# start of SOURCE MATERIAL

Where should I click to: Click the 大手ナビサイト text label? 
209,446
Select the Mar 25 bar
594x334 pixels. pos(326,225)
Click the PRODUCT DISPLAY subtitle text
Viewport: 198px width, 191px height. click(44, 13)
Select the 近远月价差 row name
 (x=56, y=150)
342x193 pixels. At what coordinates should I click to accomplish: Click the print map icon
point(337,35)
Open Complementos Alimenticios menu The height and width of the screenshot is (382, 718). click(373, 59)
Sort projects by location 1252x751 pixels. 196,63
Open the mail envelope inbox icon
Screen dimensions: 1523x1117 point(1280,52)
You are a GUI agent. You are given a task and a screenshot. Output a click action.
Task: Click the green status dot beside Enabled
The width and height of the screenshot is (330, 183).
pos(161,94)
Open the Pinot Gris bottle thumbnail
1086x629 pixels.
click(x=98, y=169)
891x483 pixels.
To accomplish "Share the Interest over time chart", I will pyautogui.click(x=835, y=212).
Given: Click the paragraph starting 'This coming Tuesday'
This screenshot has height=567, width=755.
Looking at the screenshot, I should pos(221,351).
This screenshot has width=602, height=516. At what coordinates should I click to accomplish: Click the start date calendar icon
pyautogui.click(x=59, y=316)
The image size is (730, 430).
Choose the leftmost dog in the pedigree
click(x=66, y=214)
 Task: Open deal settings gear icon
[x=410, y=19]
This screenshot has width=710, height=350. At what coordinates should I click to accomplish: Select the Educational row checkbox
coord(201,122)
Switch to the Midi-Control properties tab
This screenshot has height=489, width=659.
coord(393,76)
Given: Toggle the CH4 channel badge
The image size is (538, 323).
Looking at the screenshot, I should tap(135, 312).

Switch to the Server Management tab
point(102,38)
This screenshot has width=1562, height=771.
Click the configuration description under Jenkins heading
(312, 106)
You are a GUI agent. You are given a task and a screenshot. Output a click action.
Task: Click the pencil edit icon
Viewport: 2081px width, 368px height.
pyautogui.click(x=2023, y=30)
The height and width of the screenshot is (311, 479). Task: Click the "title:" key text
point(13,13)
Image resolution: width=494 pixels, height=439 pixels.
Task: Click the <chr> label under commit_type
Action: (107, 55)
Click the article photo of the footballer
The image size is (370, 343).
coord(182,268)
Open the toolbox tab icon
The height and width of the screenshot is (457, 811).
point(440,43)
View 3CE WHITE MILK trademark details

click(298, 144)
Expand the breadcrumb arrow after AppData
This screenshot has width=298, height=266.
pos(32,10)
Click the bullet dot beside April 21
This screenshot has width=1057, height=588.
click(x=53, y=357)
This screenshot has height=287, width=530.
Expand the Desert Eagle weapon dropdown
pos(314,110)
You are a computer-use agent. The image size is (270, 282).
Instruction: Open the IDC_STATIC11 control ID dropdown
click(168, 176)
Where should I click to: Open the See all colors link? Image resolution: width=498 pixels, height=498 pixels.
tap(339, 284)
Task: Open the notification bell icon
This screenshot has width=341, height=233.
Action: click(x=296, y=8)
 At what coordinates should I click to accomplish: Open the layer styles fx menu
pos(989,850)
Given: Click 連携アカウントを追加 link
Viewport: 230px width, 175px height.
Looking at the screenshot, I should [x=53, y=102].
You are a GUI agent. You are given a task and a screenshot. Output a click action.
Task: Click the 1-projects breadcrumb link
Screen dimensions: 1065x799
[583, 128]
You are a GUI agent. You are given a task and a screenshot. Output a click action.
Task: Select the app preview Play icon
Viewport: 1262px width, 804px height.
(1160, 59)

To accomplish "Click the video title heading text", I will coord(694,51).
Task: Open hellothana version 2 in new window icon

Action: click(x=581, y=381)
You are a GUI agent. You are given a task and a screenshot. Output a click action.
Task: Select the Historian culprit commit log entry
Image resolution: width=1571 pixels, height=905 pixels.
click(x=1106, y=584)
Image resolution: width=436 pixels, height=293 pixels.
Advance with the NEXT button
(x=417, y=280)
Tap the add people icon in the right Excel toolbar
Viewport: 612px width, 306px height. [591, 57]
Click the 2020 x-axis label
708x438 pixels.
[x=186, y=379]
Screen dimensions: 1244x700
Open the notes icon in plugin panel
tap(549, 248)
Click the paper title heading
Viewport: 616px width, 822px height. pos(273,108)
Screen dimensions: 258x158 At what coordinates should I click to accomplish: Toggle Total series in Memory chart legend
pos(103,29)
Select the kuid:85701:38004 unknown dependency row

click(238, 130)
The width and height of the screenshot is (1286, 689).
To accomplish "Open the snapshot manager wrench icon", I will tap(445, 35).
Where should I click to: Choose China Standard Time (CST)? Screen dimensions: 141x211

# end of SOURCE MATERIAL

◆ **AIM OF THE EXERCISE**
Please report each line of the data above that contains the word "what", matching its case exactly.

◆ **WRITTEN SOLUTION**
342x193 pixels. At what coordinates should I click to accomplish: Click the print map icon
This screenshot has width=602, height=516. At what coordinates should I click to accomplish: Click the start date calendar icon
This screenshot has width=710, height=350. At what coordinates should I click to accomplish: Select the Educational row checkbox
 At what coordinates should I click to accomplish: Open the layer styles fx menu
Screen dimensions: 258x158 At what coordinates should I click to accomplish: Toggle Total series in Memory chart legend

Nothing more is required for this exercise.